- The task: If a line below contains the string "Locate", copy it out.

- Supplied records:
+++++
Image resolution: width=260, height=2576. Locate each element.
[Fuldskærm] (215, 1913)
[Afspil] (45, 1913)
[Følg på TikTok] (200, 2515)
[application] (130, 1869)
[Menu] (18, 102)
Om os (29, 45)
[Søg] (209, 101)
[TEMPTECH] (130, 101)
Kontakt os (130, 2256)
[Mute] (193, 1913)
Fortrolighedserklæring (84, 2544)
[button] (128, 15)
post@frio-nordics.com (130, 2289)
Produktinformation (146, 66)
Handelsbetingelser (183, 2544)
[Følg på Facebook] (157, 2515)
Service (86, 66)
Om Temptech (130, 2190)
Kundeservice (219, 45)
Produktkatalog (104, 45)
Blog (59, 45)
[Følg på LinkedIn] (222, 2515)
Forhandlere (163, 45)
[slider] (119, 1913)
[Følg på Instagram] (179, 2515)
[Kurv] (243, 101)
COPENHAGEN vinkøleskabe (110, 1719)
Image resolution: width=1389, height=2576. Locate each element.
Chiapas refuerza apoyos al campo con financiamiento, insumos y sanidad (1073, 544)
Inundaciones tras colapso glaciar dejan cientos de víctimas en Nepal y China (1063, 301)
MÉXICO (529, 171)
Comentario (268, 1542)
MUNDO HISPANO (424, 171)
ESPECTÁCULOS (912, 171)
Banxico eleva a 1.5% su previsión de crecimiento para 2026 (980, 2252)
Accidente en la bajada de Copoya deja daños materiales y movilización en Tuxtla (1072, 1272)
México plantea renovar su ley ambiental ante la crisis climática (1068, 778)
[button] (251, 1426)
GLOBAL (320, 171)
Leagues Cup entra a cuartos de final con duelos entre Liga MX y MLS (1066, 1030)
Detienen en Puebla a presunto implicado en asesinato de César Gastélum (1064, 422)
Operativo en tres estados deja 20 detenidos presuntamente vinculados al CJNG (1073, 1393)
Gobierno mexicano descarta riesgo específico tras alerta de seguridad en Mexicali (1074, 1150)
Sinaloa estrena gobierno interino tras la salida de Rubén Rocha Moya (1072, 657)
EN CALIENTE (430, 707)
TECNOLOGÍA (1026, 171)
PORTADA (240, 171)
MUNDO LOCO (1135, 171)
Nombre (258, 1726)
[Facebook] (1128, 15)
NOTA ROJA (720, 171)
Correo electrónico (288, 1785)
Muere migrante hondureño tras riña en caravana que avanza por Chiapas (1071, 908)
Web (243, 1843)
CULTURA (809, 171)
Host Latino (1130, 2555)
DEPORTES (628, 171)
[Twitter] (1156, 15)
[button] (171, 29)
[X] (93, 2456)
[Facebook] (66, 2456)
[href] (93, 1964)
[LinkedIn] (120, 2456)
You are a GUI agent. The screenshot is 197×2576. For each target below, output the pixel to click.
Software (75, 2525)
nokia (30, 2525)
+++++
- Your response:
Image resolution: width=260, height=2576. Locate each element.
Image resolution: width=1389, height=2576. Locate each element.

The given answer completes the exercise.